En el pasado, el atractivo de los ETF de Ethereum se basaba principalmente en la expectativa de una subida en el precio de la moneda; al comprarlo, los inversores en realidad estaban apostando por el precio futuro del $ETH . Pero una vez que se implemente la función de staking, este ETF dejará de ser únicamente una herramienta para seguir el precio, y comenzará a tener la capacidad de generar flujos de efectivo de manera continua.

Siempre he pensado que la mayor diferencia entre ETH y los activos financieros tradicionales es que este puede generar rendimientos por sí mismo. Tal vez el rendimiento del staking no sea especialmente alto, pero representa un cambio en la naturaleza del activo: ETH está pasando de ser un activo puramente orientado al precio a convertirse en un activo que puede crear ingresos de forma sostenida.

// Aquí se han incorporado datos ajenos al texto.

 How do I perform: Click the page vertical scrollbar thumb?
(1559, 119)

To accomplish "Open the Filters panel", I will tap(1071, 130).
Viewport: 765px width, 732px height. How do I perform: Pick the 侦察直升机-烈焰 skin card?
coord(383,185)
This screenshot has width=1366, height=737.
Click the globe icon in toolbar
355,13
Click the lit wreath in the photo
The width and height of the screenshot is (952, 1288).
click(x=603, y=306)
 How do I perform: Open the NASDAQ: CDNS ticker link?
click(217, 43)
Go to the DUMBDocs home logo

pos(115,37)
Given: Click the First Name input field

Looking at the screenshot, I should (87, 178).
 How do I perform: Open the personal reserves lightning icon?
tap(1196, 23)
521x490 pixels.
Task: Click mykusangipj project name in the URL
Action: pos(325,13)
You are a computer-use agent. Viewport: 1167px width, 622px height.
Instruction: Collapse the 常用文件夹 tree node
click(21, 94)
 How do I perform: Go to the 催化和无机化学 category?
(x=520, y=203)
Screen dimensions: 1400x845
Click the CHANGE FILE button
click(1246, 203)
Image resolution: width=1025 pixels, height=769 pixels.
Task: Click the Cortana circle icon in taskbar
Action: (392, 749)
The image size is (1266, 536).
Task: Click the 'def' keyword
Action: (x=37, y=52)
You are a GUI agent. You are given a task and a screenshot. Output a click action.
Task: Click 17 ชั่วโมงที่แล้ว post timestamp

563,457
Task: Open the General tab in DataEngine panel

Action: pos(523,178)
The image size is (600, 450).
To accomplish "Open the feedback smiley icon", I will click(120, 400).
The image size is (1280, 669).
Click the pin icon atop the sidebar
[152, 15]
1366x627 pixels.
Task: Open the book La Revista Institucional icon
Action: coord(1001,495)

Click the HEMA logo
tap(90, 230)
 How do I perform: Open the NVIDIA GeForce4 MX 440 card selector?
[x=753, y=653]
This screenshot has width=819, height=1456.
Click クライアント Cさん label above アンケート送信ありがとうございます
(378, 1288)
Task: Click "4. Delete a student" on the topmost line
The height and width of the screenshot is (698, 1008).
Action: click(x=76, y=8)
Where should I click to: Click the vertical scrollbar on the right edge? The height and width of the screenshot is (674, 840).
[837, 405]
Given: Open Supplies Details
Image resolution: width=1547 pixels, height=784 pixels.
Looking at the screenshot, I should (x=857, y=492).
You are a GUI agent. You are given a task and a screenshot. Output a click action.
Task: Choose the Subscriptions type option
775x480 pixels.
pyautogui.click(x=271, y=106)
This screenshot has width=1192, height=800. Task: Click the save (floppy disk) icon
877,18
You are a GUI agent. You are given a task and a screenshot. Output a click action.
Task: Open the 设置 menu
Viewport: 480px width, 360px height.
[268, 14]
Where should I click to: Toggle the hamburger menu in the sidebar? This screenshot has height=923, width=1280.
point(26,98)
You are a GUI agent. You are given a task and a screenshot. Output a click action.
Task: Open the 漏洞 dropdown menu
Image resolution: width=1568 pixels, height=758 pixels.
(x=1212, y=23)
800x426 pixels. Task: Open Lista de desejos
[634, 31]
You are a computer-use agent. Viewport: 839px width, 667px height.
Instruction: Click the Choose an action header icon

Que una gran gestora tradicional como Fidelity esté dispuesta a impulsar este paso indica que lo que valoran ya no es solo el potencial de subida de Ethereum, sino la verdadera capacidad de generar rendimientos que hay detrás. Esto muy probablemente cambiará la forma en que las instituciones evalúan ETH.

Por supuesto, aún existe incertidumbre sobre si la solicitud será aprobada; el staking en sí también implica problemas complejos a nivel técnico y regulatorio. Pero la dirección ya está bastante clara: los ETF de Ethereum están pasando de “se puede comprar” a “se puede hacer generar ingresos”. En cuanto este paso se consolide, toda la lógica de fijación de precios del mercado para ETH se reescribirá.